E, fortalecidas, não bastará a essas empresas, que já teriam mais de 50% das exportações brasileiras de carne de frango, contar apenas com uma plataforma exportadora.
“Vai ter que ter plataformas de produção, terminação e de distribuição fora do Brasil, para continuar sendo um player global”, disse Desouzart, lembrando que junto com a Seara o Marfrig comprou quotas de exportação/importação da Cargill, a partir do Brasil para diversos países.

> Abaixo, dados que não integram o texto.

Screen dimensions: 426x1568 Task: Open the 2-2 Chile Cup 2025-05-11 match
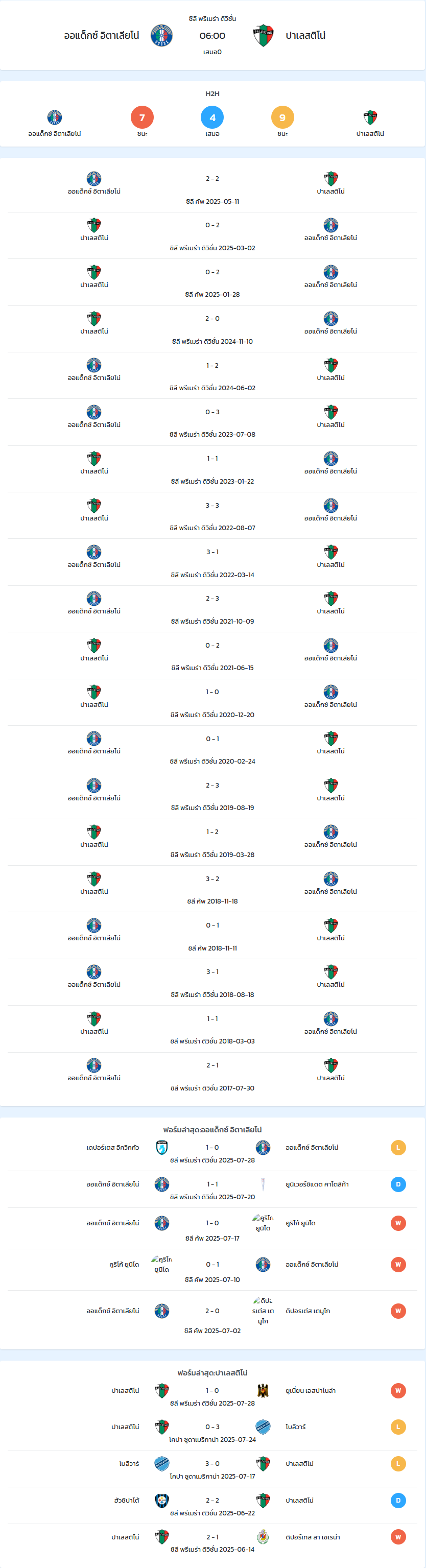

Cargill – A Cargill informou por e-mail que estava “no meio de uma profunda revisão da estratégia do plano de negócios da Seara quando o Marfrig manifestou grande interesse em adquirir a operação. Mas a gigante norte-americana do setor agroindustrial reiterou que a venda não altera seu compromisso de crescimento contínuo em seus negócios de carne em diversas regiões do mundo.
Mas o analista Desouzart, da OD Consulting, destacou que essa não é a primeira vez que ela sai do negócio de carnes no Brasil, tendo feito um bom negócio ao vender a Seara, adquirida em 2005. “Uma empresa como Cargill, o núcleo do negócio é grão, uma operação de frango e suíno é estranho no ninho…”
“Agora também pode ter sido uma bela jogada da Cargill, primeiro uma jogada financeira. Ela comprou aquele asset pra revender, porque a Seara estava praticamente nas mãos da Tyson”, comentou o analista.